第26話 親知らずを抜くという恐怖体験 手術編

 病院での診察は待たされるものという認識を持っていたが、親知らずを抜く手術の準備は速やかに行われた。あれこれ考える間もなく、手術台? のような場所に横たわる。


「では、麻酔をしますね。少し痛みますよ」


 そう言って医者が歯ぐきに、注射針らしきものを突き立ててきた。確かに痛かったが、これから行われることを考えると大した苦痛ではない。むしろ、多少痛くてもいいからしっかり麻酔を効かせて欲しい気分である。しばらくすると、頬の内側の感覚が無くなってきた気がした。医者が何やら触れてきて、麻酔が効いたことを確認して手術開始となった。


 麻酔が効いているからきっと大丈夫だろう、私はそう自分に言い聞かせた。さきほど聞いた、抜歯の方法については忘れることにする。

 当たり前のことだが麻酔はきちんと効いていた。ところが、全く何も感じないというわけでもないのである。手術が始まると、親知らずのあたりを強く押されるような感覚があった。しばらくすると、ゴシゴシと何やら擦っているような感じである。痛みは無いのだが、一体何が行われているのか想像すると恐ろしい。ちらっと医者の手元を見てみようかな、と思ったが見たら後悔しそうなのでやめておいた。



 それなりの時間が経過したように思うのだが、手術はなかなか終わらない。痛みは無いが、余計なことを想像して精神的に疲弊してしまう。手術をしている医者も大変そうで、看護師の女性が甲斐甲斐しくサポートしていた。


「……を」


 不意に医者が何かの名前を口にした。はっきりと聞き取れなかったが、工具のような響きだった気がする。聞き取れなかったのではなく、理解したくなかったのかもしれない。私の認識では、人間に対して使う道具ではないような。


「はい」


 看護師の女性が、医者にスッと何かを手渡した。息のあった連携である。だが、私の不安と恐怖は増すばかりだった。何かしら作業が始まったようだが、私は自分の口内のことを頭から追い出して別のことを考えることにした。



 まず、美味しい食べ物のことでも考えようとしたが、手術が終わってもしばらくは固いものが食べられないことに気づいてやめる。ここは現実から離れた方が良いだろう、と趣味のミステリー小説のことを考えることにした。密室の謎とか、あのトリックは実現可能なのか、などを考えての現実逃避である。

 

 最初は上手くいっていたのだが、不意に「浅すぎた麻酔」というフレーズが頭に浮かんだ。元ネタは、エドガー・アラン・ポーの「早すぎた埋葬」である。

 あらすじを軽く紹介しておくと、これは生きながら埋葬されることを怖れる人の物語である。確か、主人公は特異体質か持病があって、仮死状態のまま勘違いされて埋葬されることを日頃から怖がっていた、というような設定だったと思う。

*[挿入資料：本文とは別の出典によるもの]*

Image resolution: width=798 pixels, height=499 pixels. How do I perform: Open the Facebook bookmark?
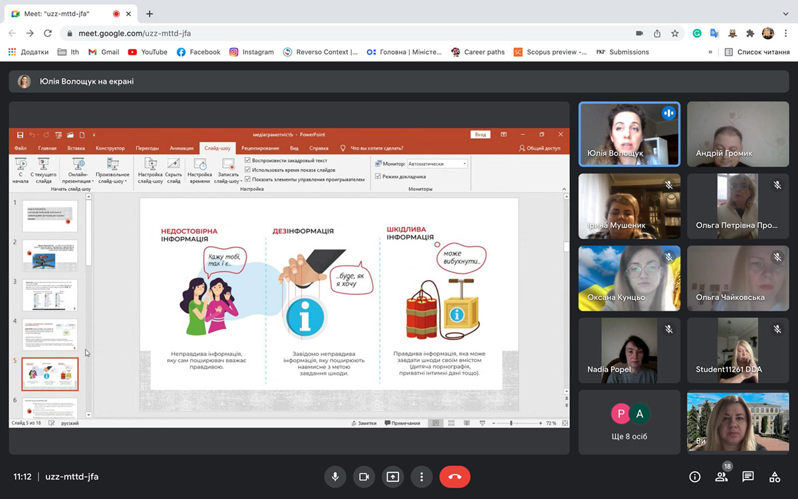(198, 52)
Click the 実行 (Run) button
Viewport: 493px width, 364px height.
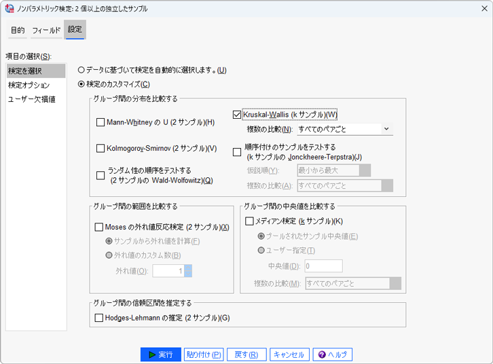tap(161, 354)
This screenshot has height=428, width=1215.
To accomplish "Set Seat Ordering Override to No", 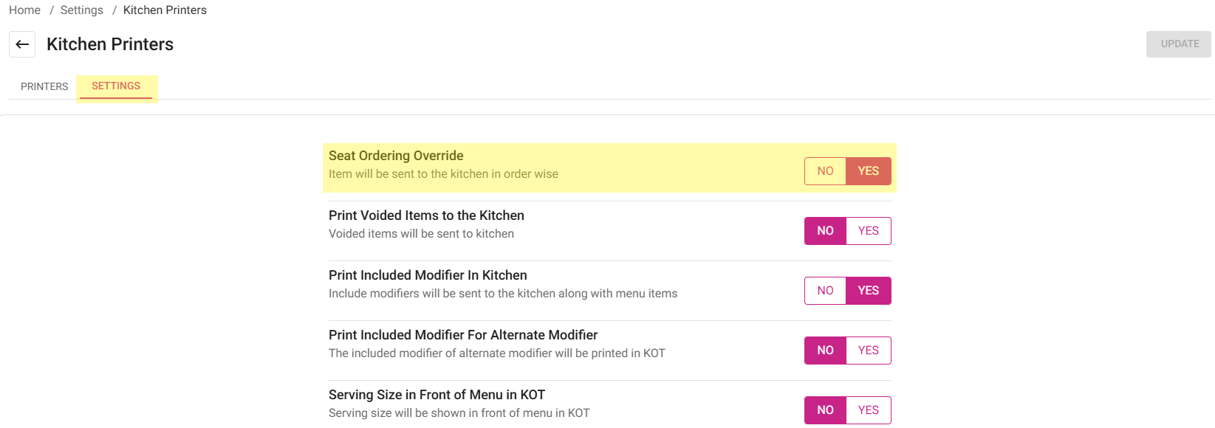I will 825,171.
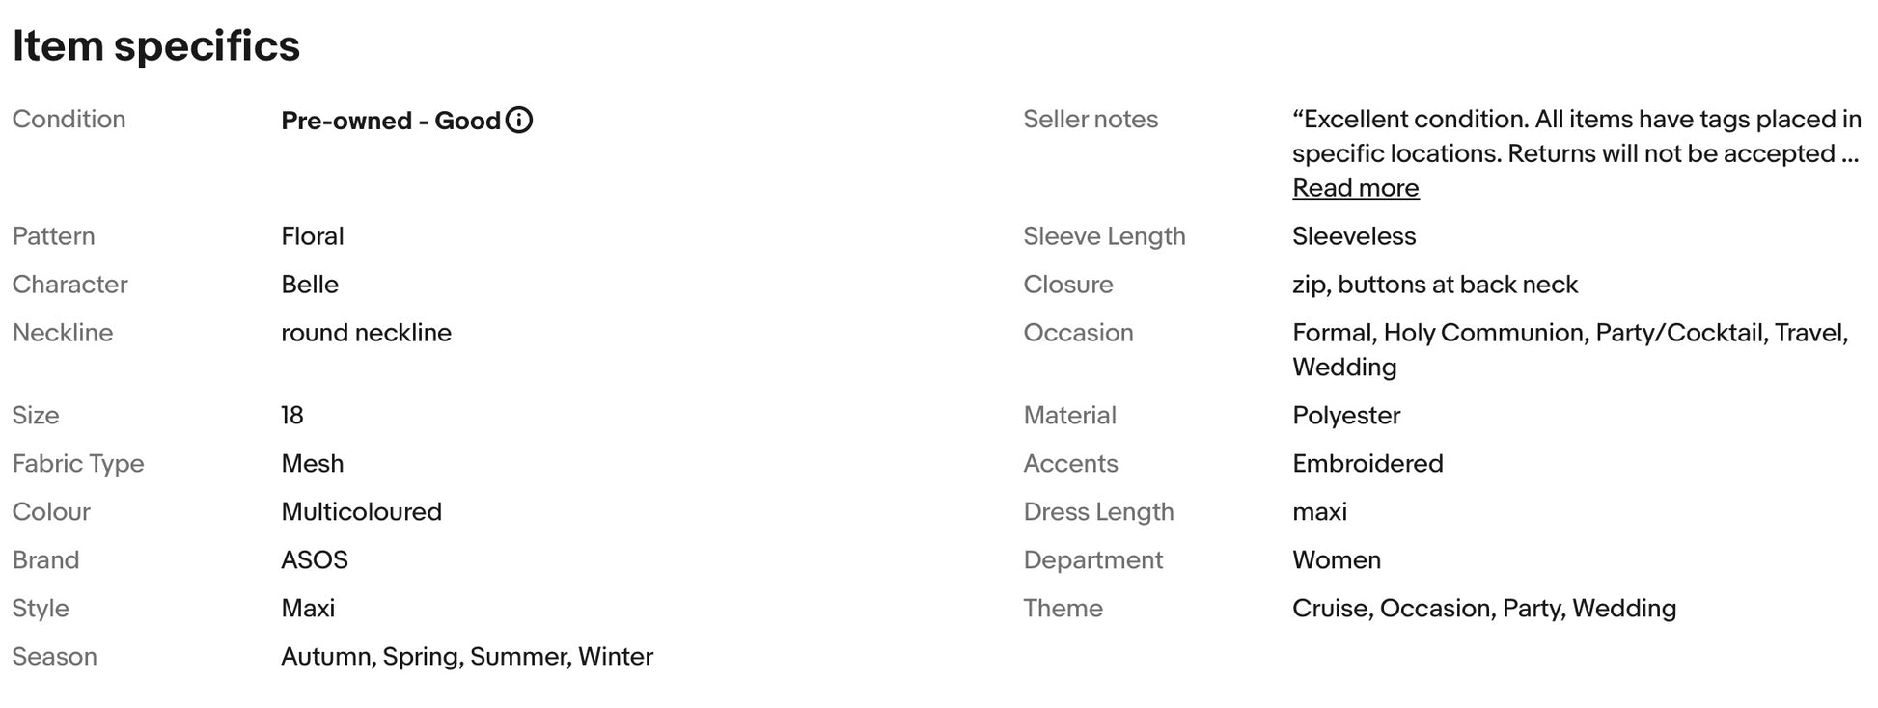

 現在だと青空文庫などで読めると思うので、興味のある方は読んでみると良いだろう(このエッセイより面白いのは確実である)。


 とにかく、手術中の私の頭に浮かんだのは、もし麻酔が急に切れたらどうなるのだろうという恐怖である。もし、医者が加減を間違えたとか、私が特異体質で麻酔の効果が早く消えるとかだったりしたら。

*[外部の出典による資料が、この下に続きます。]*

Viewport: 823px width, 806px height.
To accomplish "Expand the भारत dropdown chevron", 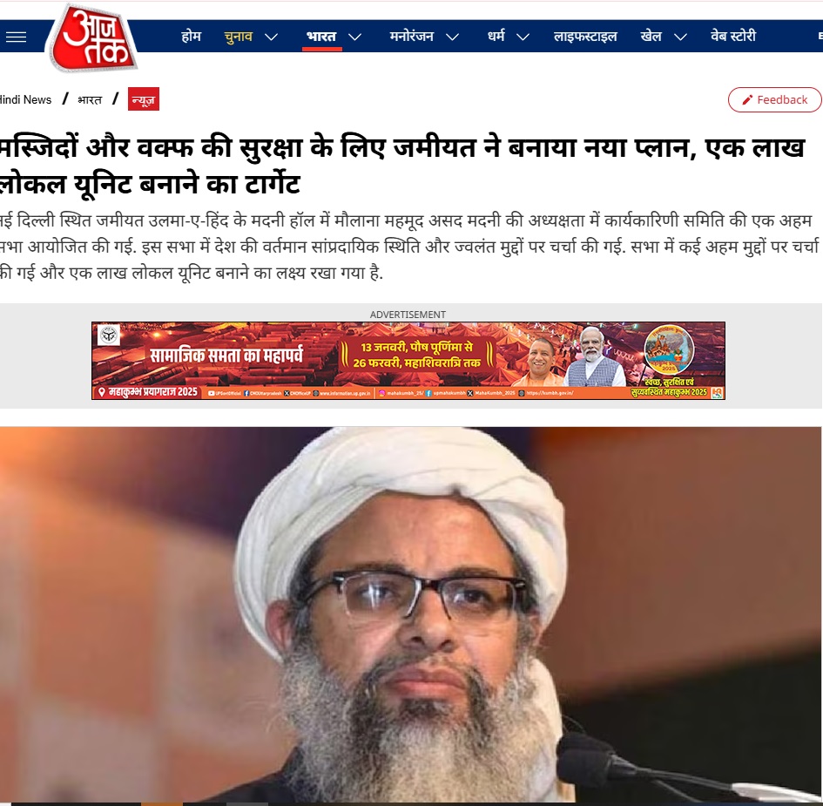I will coord(354,37).
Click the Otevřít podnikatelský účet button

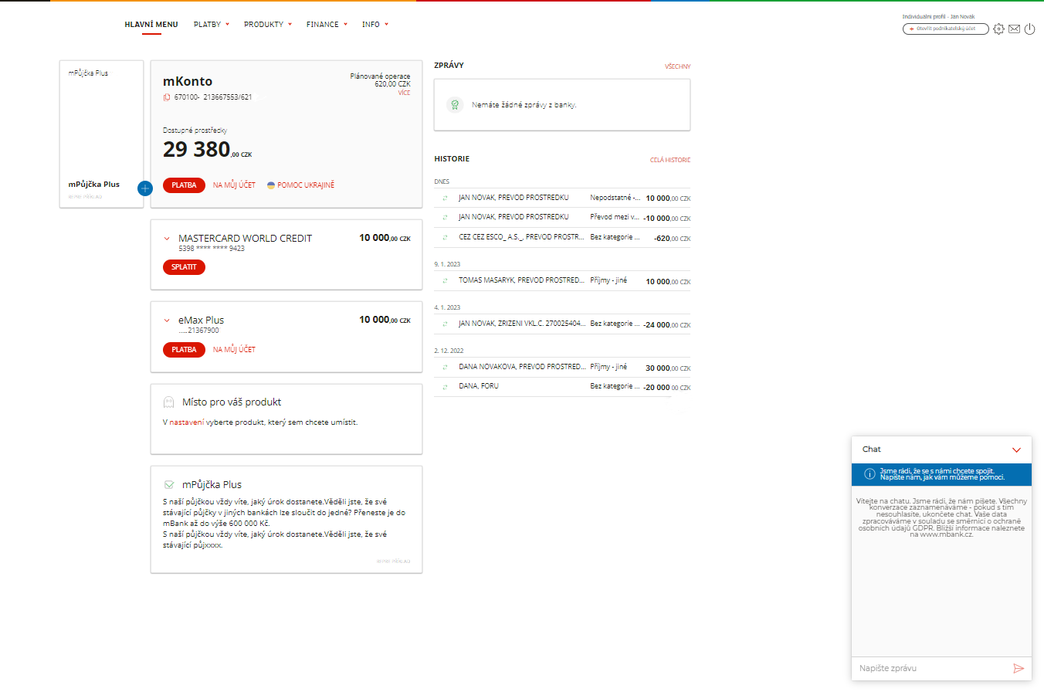[x=945, y=29]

 普通に考えれば医者は有能そうだし、私は平凡な人間だから、そんなことがあるはずがないのである。だが、浮かんだ疑念はなかなか消えなかった。まさか、こんなところで「早すぎた埋葬」のような恐怖を味わうことになろうとは。


 相変わらず、私の口の中では何やら激しい作業が行われている。麻酔がなかったら、どんなことになるか想像するだけで恐ろしい。とにかく、この状態の私にできることは医者を信頼することだけであった。医者になるのは難しいし、この大きな病院で勤務するのも大変なはずなのだ。ダメ学生の私があれこれ心配しなくても問題はない、きっとうまくやってくれるはずなのである。 

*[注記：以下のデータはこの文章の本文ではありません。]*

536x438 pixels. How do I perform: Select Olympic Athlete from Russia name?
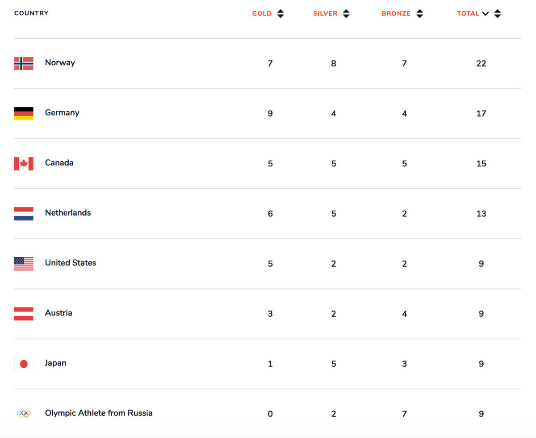tap(99, 413)
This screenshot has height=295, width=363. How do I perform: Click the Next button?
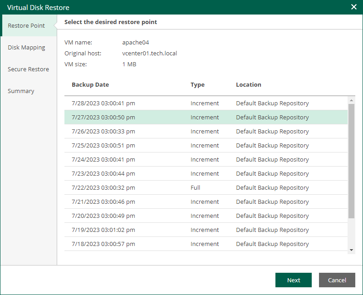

 最終的に私が行き着いた境地は、医者と麻酔を信じることであった。



 長く感じた抜歯ではあったが、終わるときはあっさりだった。医者が手を止めたので、休憩かなと思ったら手術が終わっていたのである。私は、荒れた海でボートにつかまったまま漂流した人のように疲弊していた。医者が抜いた歯を見せてくれたが、これは苦労しただろうな、と思えるような状態である。抜く過程を想像すると恐ろしくなりそうだったので、深くは考えないことにして医者にお礼を言ったのだった。


 こうして手術は無事に終わったのだが、思い返してみれば痛みは全くなかった。痛かったのは最初の麻酔と、術後に麻酔が切れてからのことである。どうやら、友人から余計な話を聞いたせいで無駄に怯えてしまったようだ。友人の話より、医者の腕前を信じればよかったのである。人間の想像力というのも、時にはやっかいものになるということだろうか。 



 もはや、何のエッセイかよくわからなくなってしまったが、歯医者には早く行くことをおすすめします。あと、エドガー・アラン・ポーの「早すぎた埋葬」は面白いですよ。